Ironically, some of the ideas holding down IT (and one suspects other parts of the organization as well), seem on the surface to simply make sense. But Bogorad encourages organizations to examine these ideas at a deeper level. Here, for example, are three of them:

1. We are under-resourced.

“This is a universal complaint,” Bogorad says. “You can never have enough time, staff or money if your priority system is out of order. The key is in using the resources you have in such a way that they produce the best ROI possible.

2. Projects must save costs or generate revenues.

“If you merely concentrate on the financial side of costs and benefits and require that all projects have a positive immediate ROI to be pursued, you’re killing innovation in your organization,” he contends. “Think about it. How innovative would you want to be if every suggestion you make is immediately evaluated in respect to financial benefit?

3. In difficult times, we must cut costs

“Prudent financial management is a must at all times, good and bad. But consider this: it’s impossible to become successful by pinching pennies,” Bogorad warns. “It just doesn’t happen. The best value generated by an IT department today does not lie in trivial and often mindless cost-cutting but in innovation, business alignment and strategic thinking.”

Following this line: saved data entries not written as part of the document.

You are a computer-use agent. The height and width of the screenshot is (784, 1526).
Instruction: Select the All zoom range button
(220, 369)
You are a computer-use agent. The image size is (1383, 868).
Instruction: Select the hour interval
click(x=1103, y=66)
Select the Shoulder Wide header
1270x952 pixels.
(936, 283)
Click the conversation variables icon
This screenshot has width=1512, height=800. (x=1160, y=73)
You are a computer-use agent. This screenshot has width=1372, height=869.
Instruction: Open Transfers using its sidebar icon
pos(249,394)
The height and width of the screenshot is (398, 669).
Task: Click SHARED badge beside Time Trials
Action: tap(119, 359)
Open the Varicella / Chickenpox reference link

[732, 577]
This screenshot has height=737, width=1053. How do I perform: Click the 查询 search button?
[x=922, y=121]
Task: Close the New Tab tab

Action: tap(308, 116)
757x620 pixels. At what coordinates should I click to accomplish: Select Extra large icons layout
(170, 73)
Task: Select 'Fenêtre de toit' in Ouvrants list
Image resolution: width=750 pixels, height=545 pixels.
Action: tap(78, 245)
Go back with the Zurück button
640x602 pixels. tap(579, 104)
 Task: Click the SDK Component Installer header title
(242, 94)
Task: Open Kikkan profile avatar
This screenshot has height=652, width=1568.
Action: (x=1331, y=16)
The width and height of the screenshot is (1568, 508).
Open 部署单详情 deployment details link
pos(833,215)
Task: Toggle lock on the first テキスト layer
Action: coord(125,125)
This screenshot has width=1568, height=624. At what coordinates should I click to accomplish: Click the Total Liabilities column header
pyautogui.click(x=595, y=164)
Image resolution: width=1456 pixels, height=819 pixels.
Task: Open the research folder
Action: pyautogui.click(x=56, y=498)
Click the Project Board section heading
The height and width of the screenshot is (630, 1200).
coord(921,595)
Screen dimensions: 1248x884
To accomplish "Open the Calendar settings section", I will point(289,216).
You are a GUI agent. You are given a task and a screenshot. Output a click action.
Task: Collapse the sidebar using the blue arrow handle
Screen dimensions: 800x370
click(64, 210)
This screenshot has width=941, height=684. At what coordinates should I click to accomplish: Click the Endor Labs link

Bogorad has this advice for executives in these difficult times: “Invest – not cut – time, money, and executive support into business-critical projects, while completely abandoning projects that are no longer relevant. You must constantly challenge your people to critically examine the ways you do business and to improve them.”

For more of Bogorad’s observations and ideas, visit his column at TechRepublic.

Advisor Urges More IT Stimulus Spending

Investments in Information and Communication Technology (ICT) are greatly responsible for the nation’s productivity gains over the past decade, and a key advisor to President Obama is encouraging more investment via the government’s economic stimulus package.

“If you invest in ICT infrastructure in an economic downturn, you not only get better short-term job-creation effects but you get better long-term productivity impacts,” says Robert Atkinson, founder and president of the Information Technology & Innovation Foundation, a Washington, D.C. think-tank, and member of Obama’s transition team.

Atkinson notes that the current stimulus plan invests $7.2 billion in broadband networks, “but the market could have absorbed at least $15 billion.” And with the world economy so mired, it’s important that new technology get into place ASAP. “You want these projects to hit the ground running over the next 18 months, and ideally sooner than that,” he told IDG News Service.

Explaining that stalling on stimulus-related technology projects could result in diminished economic output and increased budget deficit, he said: “If you make these investments and you make then right, you can certainly have long-run economic impacts, which can be very sizeable.”

And the Top 3 IT Investment Areas Are . . .

Want to know where the top CIOs are really spending their IT dollars — assuming they have any IT dollars to spend?

Some insights are in a recent IDG Research Services tally of major corporations done for AT&T. They found that the top three technologies that companies are most likely to invest in during the next 18 months are:

1. Wireless networking
2. Business continuity planning, and
3. Remote access

This correlates closely, IDG says, with CIOs’ “perceived benefits for productivity, collaboration and innovation.”

Next on the list were investments in compliance, encryption and VoIP.

“Surprisingly, the more hyped technologies show only average investment potential,” says IDG. “For example, VoIP may have rated low for future investments because companies have already deployed it. And the terms ‘Web 2.0’ and ‘unified communications’ are relatively new and could be too nebulous for some respondents.”

Least likely investments in the next 18 months are RFID and utility computing.